A text change to a CTA can drive more clicks if the initial text does not reflect the purpose of the CTA properly. Adjusting the copy to match the visitor's intent can be a significant change. If the purpose of the CTA is generally clear (like a "buy" button on a product page), changes to the text are less likely to drive noticeable improvements.

Low baseline  

The most important metrics to a business sometimes have relatively low baseline conversion rates. In ecommerce, for example, the "purchase" conversion rate is a relatively low-frequency event: often below 3%. 

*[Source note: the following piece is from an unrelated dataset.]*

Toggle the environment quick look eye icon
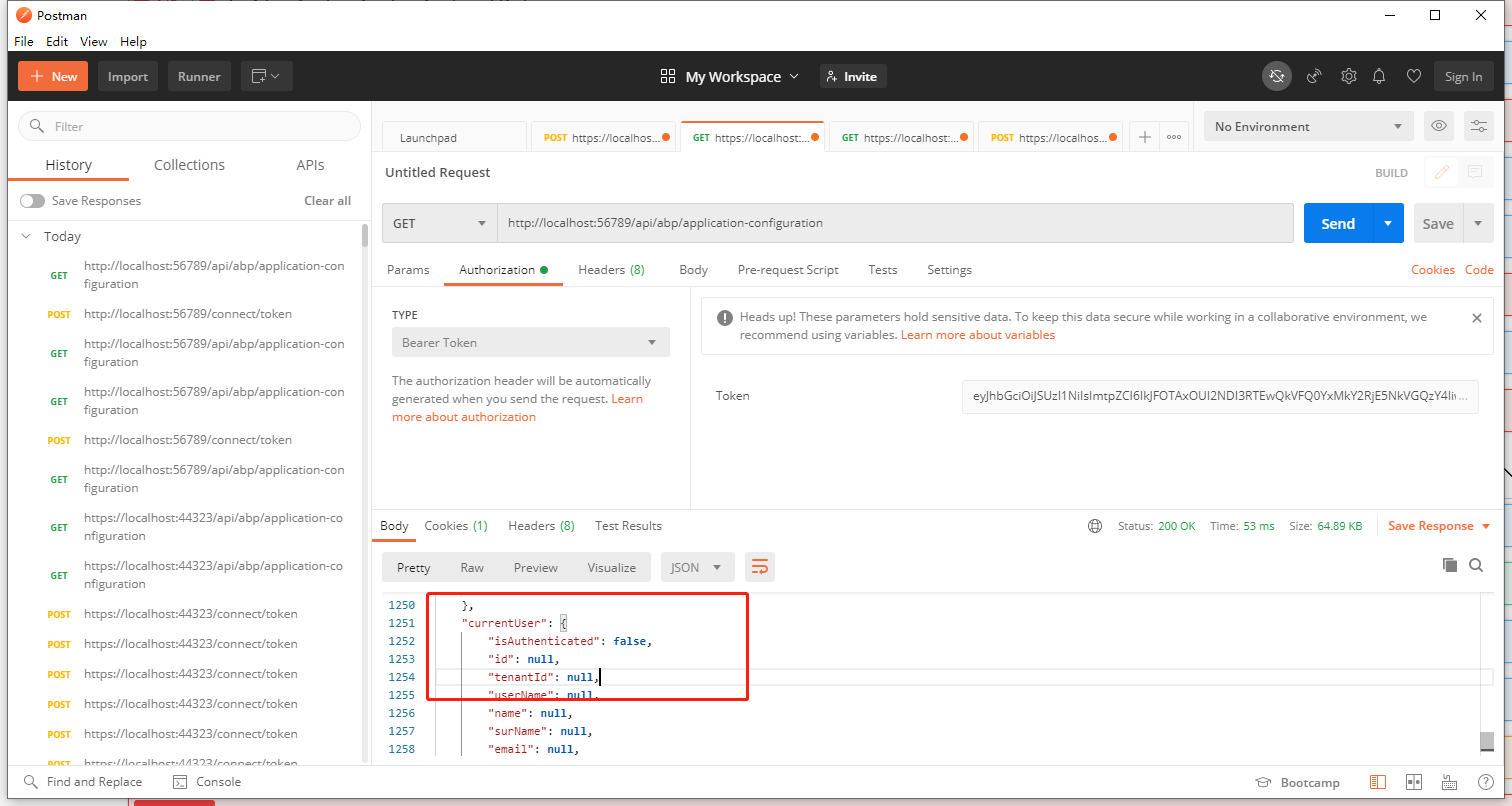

Low baseline conversion rates affect the time it takes to reach statistical significance. In the chart above, note the difference in traffic required to reach significance for a 1% versus a 5% baseline.

Best practice

While it is important to track how experiments affect key metrics, it is only sometimes possible to directly capture the impact of that infrequent event in a timely manner. When this is the case, use a metric with a higher baseline to stand in for the other and measure success.

Imagine that you are optimizing the homepage of an ecommerce site with a banner that prompts visitors to visit the electronics category. You expect more visitors to click the banner, view electronics, and purchase. However, the baseline conversion rate for purchases is relatively low. You have a limited amount of time to run this experiment; it will take too long to reach statistical significance.

Instead of measuring success in purchases, you set your primary metric to track clicks to the banner. That way, you do not have to wait for significance to travel down the funnel to decide whether the variation wins or loses. You measure the impact of your experiment directly in clicks, where you made the change. And, you can extrapolate that win to estimate your experiment's impact on revenue.

Too many goals

Stats Engine distinguishes between primary and secondary metrics. The more secondary (or monitoring) metrics you add to an experiment, the longer it may take to reach statistical significance.

Best practices

Be strategic when deciding what metrics to track in an experiment. Add the critical goals, even if it is ten or more. Do not track goals that are not crucial in deciding whether an experiment is a success or failure for your business needs.

For example, you are optimizing the search bar on your homepage. You are tempted to track how your changes impact clicks on your customer support widget. While customer support is a valid consideration, measuring for this particular experiment may not be crucial. 

Return to your hypothesis. Does the impact on support tell you whether the hypothesis is valid or not? If not, this goal may just get in the way of reaching statistical significance. Avoid adding it to this particular experiment.